What is Sakati Syndrome: Causes, Symptoms, Treatment

Sakati Syndrome is a very rare congenital condition which is characterized by the child having an abnormally pointed head as a result of premature closing of the cranial sutures, which is a medical condition known by the name of craniosynostosis.

Additionally, there is webbing of certain fingers or toes and presence of more than normal fingers. There may also be musculoskeletal deformities of the lower extremities with malformed calf. An infant with Sakati Syndrome tends to also have certain congenital cardiovascular defects as well.

There is no root cause for Sakati Syndrome found as of yet but it is believed to be caused due to random mutation of genes which occurs for some unknown cause.
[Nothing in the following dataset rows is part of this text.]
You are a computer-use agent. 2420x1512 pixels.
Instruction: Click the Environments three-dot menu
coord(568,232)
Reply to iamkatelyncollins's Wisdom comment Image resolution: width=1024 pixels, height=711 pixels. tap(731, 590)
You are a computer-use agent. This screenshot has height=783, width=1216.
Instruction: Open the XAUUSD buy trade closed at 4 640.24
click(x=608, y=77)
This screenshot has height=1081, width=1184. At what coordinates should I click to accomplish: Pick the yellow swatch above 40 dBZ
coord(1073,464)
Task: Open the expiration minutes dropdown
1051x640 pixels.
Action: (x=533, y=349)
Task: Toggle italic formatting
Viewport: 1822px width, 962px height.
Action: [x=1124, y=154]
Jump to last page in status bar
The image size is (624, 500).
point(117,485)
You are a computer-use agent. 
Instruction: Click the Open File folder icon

It is an autosomal dominant trait meaning that one copy of the defective gene from either parent is enough for a child to develop Sakati Syndrome.

As stated, there is no known reason as to why there is development of Sakati Syndrome but researchers are of the opinion that female getting pregnant at an advanced age may lead to the child having Sakati Syndrome but this theory has not been proven as of yet.

The best possible cause for Sakati Syndrome is believed to be sporadic mutation of genes but why these mutations occur is still a matter of ongoing research. This condition is an autosomal dominant trait meaning that one copy of the gene from any parent is enough to cause a child to develop Sakati Syndrome.

Craniosynostosis is the most prominent symptom of Sakati Syndrome with the head pointing upwards sharply which results due to premature closure of the cranial sutures. As a result of the Sakati Syndrome, the affected individual tends to also have certain facial characteristics including an abnormally small face, protruding eyes, elongated nose, and low set ears.

Additionally, the affected individual will also have certain musculoskeletal deformities to include abnormally short fingers, webbed toes, and more than the normal number of fingers, and malformed calf bones. The upper and lower extremities may also be shorter than normal for age in children with Sakati Syndrome.

In some cases, affected individuals with Sakati Syndrome may also have underdeveloped jaw bones, short neck and alopecia. Congenital heart defects are also one of the characteristics of Sakati Syndrome.

Sakati Syndrome is a medical condition that can be easily detected at the time of birth and upon detailed physical examination which will clearly show the characteristics which mark the presence of Sakati Syndrome.

Surgery is the mainstay of treatment for Sakati Syndrome as most of the anomalies like craniosynostosis and heart defects can only be treated surgically. Additionally surgery may be required for correcting other musculoskeletal deformities like webbed toes and other bone abnormalities that can be seen in patients with Sakati Syndrome.

This will be to make them as independent as possible with respect to ambulation and their ability to carry out their activities with minimal dependence which gets severely impacted as a result of Sakati Syndrome. Additionally genetic counseling is also of much benefit for the families who have a member with Sakati Syndrome.